Copenhagen, home of one of the world’s most diverse bicycle cultures. Cargo bikes, fixies, dutch bikes, and then bikes that are beautiful yet highly functional design objects like CykelMageren, Sogreni, and Biomega. The Danes, says Rasmus of CykelMageren, are some of the most critical people on earth, that is why their bicycles are so functional and so beautiful - nothing is implemented unless it is perfect. While this is certainly true for companies like CykelMageren, Sogreni, Biomega, and Nihola, most people (about 70%) are riding department store commuter bikes which is interrupted by the occasional Batavus Dutch bike. When department stores start producing bikes with chaincases and upright riding positions, the bicycle industry responds with higher quality and in Denmark, beauty.
Thomas, the CEO of Biomega Philosophy states proudly that his bikes don’t compete with other bikes, but with cars. With a shaft drive co-designed with BMW motorbikes, the Biomega takes function a step further by decreasing maintenance drastically and contributing to a design that is pure Danish minimalism. A Biomega can be stored outside under snow drifts and will continue to work just fine. You can't say that about any bike made for the North American market. But if you want to get people on bikes, says Thomas, you must create objects of beauty. Pushing function is necessary, but form is an emotion. Who gets noticed, asked Thomas, the person in the BMW or the person on the Biomega? The Biomega, totally. Status today is not what you own, but how you think - and we agree. This year Biomega introduces the Copenhagen ladies, which is a smart looking bike, the Ross Lovegrove Bamboo bike, and a new little project called the BioLove - which we cannot tell you about.
One out of every hundred person owns a Nihola, says Niel, founder and CEO. With its lightweight and strong frame, children and cargo are protected from impacts and the bike moves with the swiftness of a good city bike. There are many cargo bikes on the market in Copenhagen, but the Nihola is the one that has achieved the best critical response - and its completely made in Denmark. The future king of Denmark - who, incidentally was eating smorrebrod two tables down from us at Ida Davidsen’s - rides one with his little kid. Spend five minutes on a street in Copenhagen and a Nihola rides by. You can ride it by yourself, with kids, or with cargo. It’s a bike with trunkspace.

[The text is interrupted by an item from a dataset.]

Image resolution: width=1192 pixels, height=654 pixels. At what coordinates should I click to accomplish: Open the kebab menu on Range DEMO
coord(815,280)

Rasmus at CykelMageren is up to his old tricks. This time we walked into his beautiful little store (the most beautiful bike store we have ever seen) to find that he has been dreaming RAL colour charts. With some of the most beautiful paintjobs on the market, CykelMageren bikes are pure function packaged beautifully and logo-free. Meanwhile, at Sogreni down the street, Søren has been designing some new pedals to compliment his lovely handmade bells (we watched them being made), lights, and etc. etc. Søren is trying to get us to bring some Sogreni bikes in (we’ll pass on the silver plated models made for Georg Jensen). But, with the beautiful Sogreni fenders, bell, and rack on their clean handbuilt matte frames, we may just find them too irresistable.
And that was København, proof that cycling makes you pretty, and perhaps the reason why the Danes are the happiest people on earth (it sure ain’t because of the Akvavit).